▶ _Required work_
Copy out the entries that come next, exactly.

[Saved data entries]
_ _ _ _ _ _ _

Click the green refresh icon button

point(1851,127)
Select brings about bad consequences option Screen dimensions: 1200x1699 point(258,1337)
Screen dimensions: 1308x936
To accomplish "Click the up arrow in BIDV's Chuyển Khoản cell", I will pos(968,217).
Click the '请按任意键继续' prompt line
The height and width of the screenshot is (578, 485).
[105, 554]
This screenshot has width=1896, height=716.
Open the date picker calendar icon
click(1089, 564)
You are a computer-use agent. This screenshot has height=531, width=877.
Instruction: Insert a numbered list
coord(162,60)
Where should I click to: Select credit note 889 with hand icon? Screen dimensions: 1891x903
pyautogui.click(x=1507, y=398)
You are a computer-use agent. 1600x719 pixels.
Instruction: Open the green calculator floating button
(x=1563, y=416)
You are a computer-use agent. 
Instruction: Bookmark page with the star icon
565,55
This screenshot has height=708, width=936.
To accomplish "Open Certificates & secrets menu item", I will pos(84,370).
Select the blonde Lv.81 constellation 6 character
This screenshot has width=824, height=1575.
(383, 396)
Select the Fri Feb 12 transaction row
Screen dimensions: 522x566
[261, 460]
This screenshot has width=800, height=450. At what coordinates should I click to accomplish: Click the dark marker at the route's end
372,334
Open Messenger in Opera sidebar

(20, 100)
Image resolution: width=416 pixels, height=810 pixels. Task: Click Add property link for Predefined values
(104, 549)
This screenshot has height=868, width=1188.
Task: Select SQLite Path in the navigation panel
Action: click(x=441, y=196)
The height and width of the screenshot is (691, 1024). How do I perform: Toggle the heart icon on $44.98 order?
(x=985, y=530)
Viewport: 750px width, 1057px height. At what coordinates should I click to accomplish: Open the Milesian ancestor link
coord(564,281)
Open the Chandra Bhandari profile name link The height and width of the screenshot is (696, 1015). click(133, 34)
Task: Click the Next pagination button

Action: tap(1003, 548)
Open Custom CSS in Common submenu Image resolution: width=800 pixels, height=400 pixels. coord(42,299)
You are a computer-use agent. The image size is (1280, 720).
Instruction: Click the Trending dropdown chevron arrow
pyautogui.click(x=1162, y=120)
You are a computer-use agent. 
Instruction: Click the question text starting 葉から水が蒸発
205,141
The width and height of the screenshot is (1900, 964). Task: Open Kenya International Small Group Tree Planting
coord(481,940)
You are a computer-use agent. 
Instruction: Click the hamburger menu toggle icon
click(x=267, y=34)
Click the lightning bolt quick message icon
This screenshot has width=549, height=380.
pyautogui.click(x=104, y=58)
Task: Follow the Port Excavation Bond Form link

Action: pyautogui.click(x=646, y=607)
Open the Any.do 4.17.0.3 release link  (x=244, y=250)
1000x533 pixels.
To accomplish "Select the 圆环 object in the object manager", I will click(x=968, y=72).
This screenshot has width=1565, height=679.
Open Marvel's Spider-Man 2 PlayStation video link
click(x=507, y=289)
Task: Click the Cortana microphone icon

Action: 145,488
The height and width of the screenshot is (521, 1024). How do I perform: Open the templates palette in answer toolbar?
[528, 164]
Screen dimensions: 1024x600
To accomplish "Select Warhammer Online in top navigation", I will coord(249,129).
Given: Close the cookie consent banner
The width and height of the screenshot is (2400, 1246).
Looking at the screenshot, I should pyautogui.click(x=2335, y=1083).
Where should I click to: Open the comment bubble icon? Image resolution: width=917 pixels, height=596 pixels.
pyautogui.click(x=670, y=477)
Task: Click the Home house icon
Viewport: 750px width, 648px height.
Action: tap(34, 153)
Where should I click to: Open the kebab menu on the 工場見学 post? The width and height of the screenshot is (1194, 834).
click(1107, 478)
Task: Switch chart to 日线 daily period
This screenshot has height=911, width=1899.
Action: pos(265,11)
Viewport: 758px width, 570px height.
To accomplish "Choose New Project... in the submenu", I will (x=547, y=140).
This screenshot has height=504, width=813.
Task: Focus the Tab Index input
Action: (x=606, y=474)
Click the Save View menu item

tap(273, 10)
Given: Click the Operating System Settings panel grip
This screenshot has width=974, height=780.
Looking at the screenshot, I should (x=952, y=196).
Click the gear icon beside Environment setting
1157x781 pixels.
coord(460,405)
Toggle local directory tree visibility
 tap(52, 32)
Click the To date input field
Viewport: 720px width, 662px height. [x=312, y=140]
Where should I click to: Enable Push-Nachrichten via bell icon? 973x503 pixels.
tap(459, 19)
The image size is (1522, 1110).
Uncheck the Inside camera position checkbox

_ _ _ _ _ _ _

▶ _Task output_
Click the green refresh icon button

point(1851,127)
Select brings about bad consequences option Screen dimensions: 1200x1699 point(258,1337)
Screen dimensions: 1308x936
To accomplish "Click the up arrow in BIDV's Chuyển Khoản cell", I will pos(968,217).
Click the '请按任意键继续' prompt line
The height and width of the screenshot is (578, 485).
[105, 554]
This screenshot has width=1896, height=716.
Open the date picker calendar icon
click(1089, 564)
You are a computer-use agent. This screenshot has height=531, width=877.
Instruction: Insert a numbered list
coord(162,60)
Where should I click to: Select credit note 889 with hand icon? Screen dimensions: 1891x903
pyautogui.click(x=1507, y=398)
You are a computer-use agent. 1600x719 pixels.
Instruction: Open the green calculator floating button
(x=1563, y=416)
You are a computer-use agent. 
Instruction: Bookmark page with the star icon
565,55
This screenshot has height=708, width=936.
To accomplish "Open Certificates & secrets menu item", I will pos(84,370).
Select the blonde Lv.81 constellation 6 character
This screenshot has width=824, height=1575.
(383, 396)
Select the Fri Feb 12 transaction row
Screen dimensions: 522x566
[261, 460]
This screenshot has width=800, height=450. At what coordinates should I click to accomplish: Click the dark marker at the route's end
372,334
Open Messenger in Opera sidebar

(20, 100)
Image resolution: width=416 pixels, height=810 pixels. Task: Click Add property link for Predefined values
(104, 549)
This screenshot has height=868, width=1188.
Task: Select SQLite Path in the navigation panel
Action: click(x=441, y=196)
The height and width of the screenshot is (691, 1024). How do I perform: Toggle the heart icon on $44.98 order?
(x=985, y=530)
Viewport: 750px width, 1057px height. At what coordinates should I click to accomplish: Open the Milesian ancestor link
coord(564,281)
Open the Chandra Bhandari profile name link The height and width of the screenshot is (696, 1015). click(133, 34)
Task: Click the Next pagination button

Action: tap(1003, 548)
Open Custom CSS in Common submenu Image resolution: width=800 pixels, height=400 pixels. coord(42,299)
You are a computer-use agent. The image size is (1280, 720).
Instruction: Click the Trending dropdown chevron arrow
pyautogui.click(x=1162, y=120)
You are a computer-use agent. 
Instruction: Click the question text starting 葉から水が蒸発
205,141
The width and height of the screenshot is (1900, 964). Task: Open Kenya International Small Group Tree Planting
coord(481,940)
You are a computer-use agent. 
Instruction: Click the hamburger menu toggle icon
click(x=267, y=34)
Click the lightning bolt quick message icon
This screenshot has width=549, height=380.
pyautogui.click(x=104, y=58)
Task: Follow the Port Excavation Bond Form link

Action: pyautogui.click(x=646, y=607)
Open the Any.do 4.17.0.3 release link  (x=244, y=250)
1000x533 pixels.
To accomplish "Select the 圆环 object in the object manager", I will click(x=968, y=72).
This screenshot has width=1565, height=679.
Open Marvel's Spider-Man 2 PlayStation video link
click(x=507, y=289)
Task: Click the Cortana microphone icon

Action: 145,488
The height and width of the screenshot is (521, 1024). How do I perform: Open the templates palette in answer toolbar?
[528, 164]
Screen dimensions: 1024x600
To accomplish "Select Warhammer Online in top navigation", I will coord(249,129).
Given: Close the cookie consent banner
The width and height of the screenshot is (2400, 1246).
Looking at the screenshot, I should pyautogui.click(x=2335, y=1083).
Where should I click to: Open the comment bubble icon? Image resolution: width=917 pixels, height=596 pixels.
pyautogui.click(x=670, y=477)
Task: Click the Home house icon
Viewport: 750px width, 648px height.
Action: tap(34, 153)
Where should I click to: Open the kebab menu on the 工場見学 post? The width and height of the screenshot is (1194, 834).
click(1107, 478)
Task: Switch chart to 日线 daily period
This screenshot has height=911, width=1899.
Action: pos(265,11)
Viewport: 758px width, 570px height.
To accomplish "Choose New Project... in the submenu", I will (x=547, y=140).
This screenshot has height=504, width=813.
Task: Focus the Tab Index input
Action: (x=606, y=474)
Click the Save View menu item

tap(273, 10)
Given: Click the Operating System Settings panel grip
This screenshot has width=974, height=780.
Looking at the screenshot, I should (x=952, y=196).
Click the gear icon beside Environment setting
1157x781 pixels.
coord(460,405)
Toggle local directory tree visibility
 tap(52, 32)
Click the To date input field
Viewport: 720px width, 662px height. [x=312, y=140]
Where should I click to: Enable Push-Nachrichten via bell icon? 973x503 pixels.
tap(459, 19)
The image size is (1522, 1110).
Uncheck the Inside camera position checkbox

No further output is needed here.